1. The problem statement, all variables and given/known data
To repair a power supply for a stereo amplifier, an electronics technician needs a 100 micro-F capacitor capable of withstanding a potential difference of 90V between its plates. The only available supply is a box of five 100 micro-F capacitors, each having a maximum voltage capability of 50 V. Can the technician substitue a combination of these capacitors that has the proper electrical characteristics, and if so, what will be the maximum voltage across any of the capacitors used? [Hint: The technician may not have to use all the capacitors in the box}

2. Relevant equations
$$C_{p}=\Sigma C_{i}$$
$$\frac{1}{C_{s}}=\Sigma \frac{1}{C_{i}}$$

3. The attempt at a solution
I just fiddled around with the combinations until I arose to one with a perfect total capacitance of 100 micro-F.

My combination: 2 series capaciators that are parallelly linked by another 2 series capacitors.

2 series capcitors= 50F 2 parallel 50F capacitors= 50F+50F=100F

I also attempted to find the maximum voltage across the capacitors and I came up with 100V for each of the 2 parallel capacitors.
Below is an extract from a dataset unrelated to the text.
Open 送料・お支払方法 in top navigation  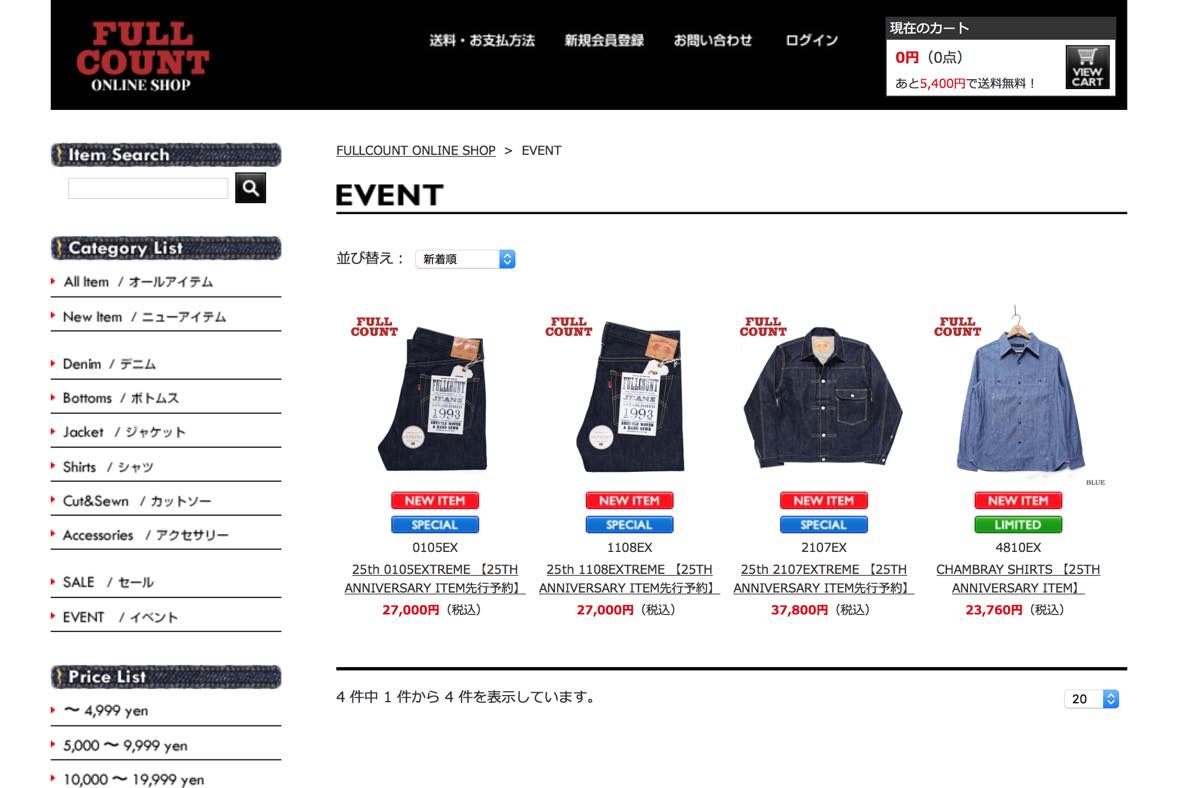coord(482,41)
Since, in parallel circuits, the velocity is constant, does that mean the maximum voltage across any of the capcitors used is 100V??

If my description of my combination befuddles you, I will be glad to draw a diagram to go along with it. Thanks for your help in advance.

2. Feb 24, 2007

### Tom Mattson

Staff Emeritus
Yes, that works.

How? You're only applying 90V, right? So that's the potential difference across each parallel branch. And since the two capacitors in each branch are identical, it should be straightforward to show that they share that 90V equally.

velocity?

3. Feb 24, 2007

### AznBoi

V is volts. Sorry, I know that the letterings and symbols are soo confusing. Anyways, I don't get the voltage part. It says: capacitor capable of withstanding a potential difference of 90V between its plates. I suppose that means that the capacitators have to have a minimum of 90V?? I found the 100V on each branch by adding the series voltage up so 50V+50V=100V per branch. Since 100V and 100V are parallel, doesn't that make the whole system 100V??

I just don't undestand if they already give you a power supply. Is the battery 90V or what?

4. Feb 24, 2007

### Tom Mattson

Staff Emeritus
No, I don't think you've read the problem right. If the repairman needs a single equivalent capacitance that can handle 90V, then I think you are to assume that he intends to put 90V across it. So you've got something like this:

Code (Text):

-----||-----||-----
|                 |
|                 |
-----||-----||-----
|                 |
|------[90V]------|

5. Feb 24, 2007

### AznBoi

Yep, that's exactly what the combination looks like! However, does that mean you just disregard the part: "each having a maximum voltage capability of 50 V??" Does that piece of information mean anything for part b)? If not, I guess the maximum voltage would be 90V??